• **WORK TO COMPLETE**
Express the listing as a two-column CSV with the header columns "prompt" and "reply". Begin at the line that contains "Screen dimensions: 905x671", stop after the line that contains "pos(1289,145)", and give one row per entry, with its text and answer each in a single quoted field and line breaks turned into spaces.

• **DATA SUPPLIED**

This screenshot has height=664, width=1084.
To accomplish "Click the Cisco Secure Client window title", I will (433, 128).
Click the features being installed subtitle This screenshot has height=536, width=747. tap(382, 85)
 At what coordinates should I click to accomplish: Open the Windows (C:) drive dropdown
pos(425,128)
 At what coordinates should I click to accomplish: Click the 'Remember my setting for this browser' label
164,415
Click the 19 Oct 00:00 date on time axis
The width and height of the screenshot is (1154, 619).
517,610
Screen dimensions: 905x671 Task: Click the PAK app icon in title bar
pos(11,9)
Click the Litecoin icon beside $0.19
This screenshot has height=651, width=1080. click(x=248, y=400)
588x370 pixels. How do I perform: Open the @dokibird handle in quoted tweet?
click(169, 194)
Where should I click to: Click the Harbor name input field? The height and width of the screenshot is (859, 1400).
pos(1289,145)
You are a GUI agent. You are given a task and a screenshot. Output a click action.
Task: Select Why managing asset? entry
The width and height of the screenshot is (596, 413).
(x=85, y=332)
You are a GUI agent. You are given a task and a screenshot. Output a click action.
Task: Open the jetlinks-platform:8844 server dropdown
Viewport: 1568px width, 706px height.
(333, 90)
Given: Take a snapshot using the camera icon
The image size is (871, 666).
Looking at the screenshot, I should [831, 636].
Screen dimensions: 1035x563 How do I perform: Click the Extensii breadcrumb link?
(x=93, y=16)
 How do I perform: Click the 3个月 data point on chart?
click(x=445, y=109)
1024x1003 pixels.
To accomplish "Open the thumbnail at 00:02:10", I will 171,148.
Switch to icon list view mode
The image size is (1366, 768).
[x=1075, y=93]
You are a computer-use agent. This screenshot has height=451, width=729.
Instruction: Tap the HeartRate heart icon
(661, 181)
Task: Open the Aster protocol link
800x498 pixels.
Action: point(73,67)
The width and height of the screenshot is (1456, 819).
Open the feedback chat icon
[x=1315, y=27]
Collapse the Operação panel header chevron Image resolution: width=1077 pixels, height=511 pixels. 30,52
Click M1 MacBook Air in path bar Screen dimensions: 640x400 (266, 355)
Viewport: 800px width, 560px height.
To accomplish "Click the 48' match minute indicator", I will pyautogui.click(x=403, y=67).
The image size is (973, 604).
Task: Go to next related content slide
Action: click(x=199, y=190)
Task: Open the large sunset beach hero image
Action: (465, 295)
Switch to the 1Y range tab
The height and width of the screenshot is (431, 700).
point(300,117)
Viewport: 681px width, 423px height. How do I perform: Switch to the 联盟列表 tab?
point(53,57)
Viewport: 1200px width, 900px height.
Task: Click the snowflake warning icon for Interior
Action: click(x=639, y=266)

• **FINISHED TASK**
prompt,reply
"Screen dimensions: 905x671 Task: Click the PAK app icon in title bar","pos(11,9)"
"Click the Litecoin icon beside $0.19","This screenshot has height=651, width=1080. click(x=248, y=400)"
"588x370 pixels. How do I perform: Open the @dokibird handle in quoted tweet?","click(169, 194)"
"Where should I click to: Click the Harbor name input field? The height and width of the screenshot is (859, 1400).","pos(1289,145)"